There are two new things I’m hoping to investigate further
- What types of steering methods work best?
  - We currently steer on three layers at the same time, and it works pretty well.
- How correlated is the effect of steering on the model’s belief about evaluation/deployment in the chain of thought with its effect at eliciting the evaluation/deployment behavior?
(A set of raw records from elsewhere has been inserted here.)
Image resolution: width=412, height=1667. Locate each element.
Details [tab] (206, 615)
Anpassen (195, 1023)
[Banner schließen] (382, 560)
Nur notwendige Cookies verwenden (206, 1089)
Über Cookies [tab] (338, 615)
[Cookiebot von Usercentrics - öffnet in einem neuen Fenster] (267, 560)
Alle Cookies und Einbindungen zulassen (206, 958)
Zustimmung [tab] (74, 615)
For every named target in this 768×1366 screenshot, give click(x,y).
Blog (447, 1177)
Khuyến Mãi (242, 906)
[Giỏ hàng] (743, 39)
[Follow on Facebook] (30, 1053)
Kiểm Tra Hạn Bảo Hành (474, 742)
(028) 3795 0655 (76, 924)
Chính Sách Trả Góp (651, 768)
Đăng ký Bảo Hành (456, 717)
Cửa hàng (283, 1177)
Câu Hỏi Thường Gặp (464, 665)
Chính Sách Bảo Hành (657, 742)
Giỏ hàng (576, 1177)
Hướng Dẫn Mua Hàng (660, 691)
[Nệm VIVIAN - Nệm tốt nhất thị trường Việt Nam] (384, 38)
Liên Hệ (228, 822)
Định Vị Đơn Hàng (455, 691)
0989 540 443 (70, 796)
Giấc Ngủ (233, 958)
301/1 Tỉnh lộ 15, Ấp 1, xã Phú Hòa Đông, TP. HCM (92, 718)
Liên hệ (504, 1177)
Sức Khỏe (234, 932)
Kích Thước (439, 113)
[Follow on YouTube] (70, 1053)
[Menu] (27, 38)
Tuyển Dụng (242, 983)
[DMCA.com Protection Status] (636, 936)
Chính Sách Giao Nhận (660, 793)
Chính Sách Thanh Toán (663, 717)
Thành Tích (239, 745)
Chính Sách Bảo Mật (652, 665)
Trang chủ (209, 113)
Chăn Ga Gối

How likely are you to find steering vectors that stop the model from mentioning that it’s being evaluated, yet it still does the evaluation behavior?
  - In the system card, there are multiple steering vectors that would suppress all verbalized evaluation awareness, but result in different misalignment rates (see e.g., page 100). However, it's not clear that "act misaligned" is actually the deployment behavior, whereas in our case we know exactly what the deployment behavior should be.
Let me know if you have any ideas! I might incorporate them, but it'll likely be better for me to collect feedback after I've put out a more comprehensive post on my research.

[-]Caleb Biddulph3mo20

Let me know if you have any ideas!

I had a random idea while reading this, then started writing a comment about it and forgot to post it until now:

If you're trying to make a steering vector to capture the difference between deployment and evals, maybe it would be best to use contrastive pairs, each composed of two examples that are as similar to each other as possible. Ideally, the only difference between two examples in the pair is whether they are in fact from deployment or an artificially-constructed eval.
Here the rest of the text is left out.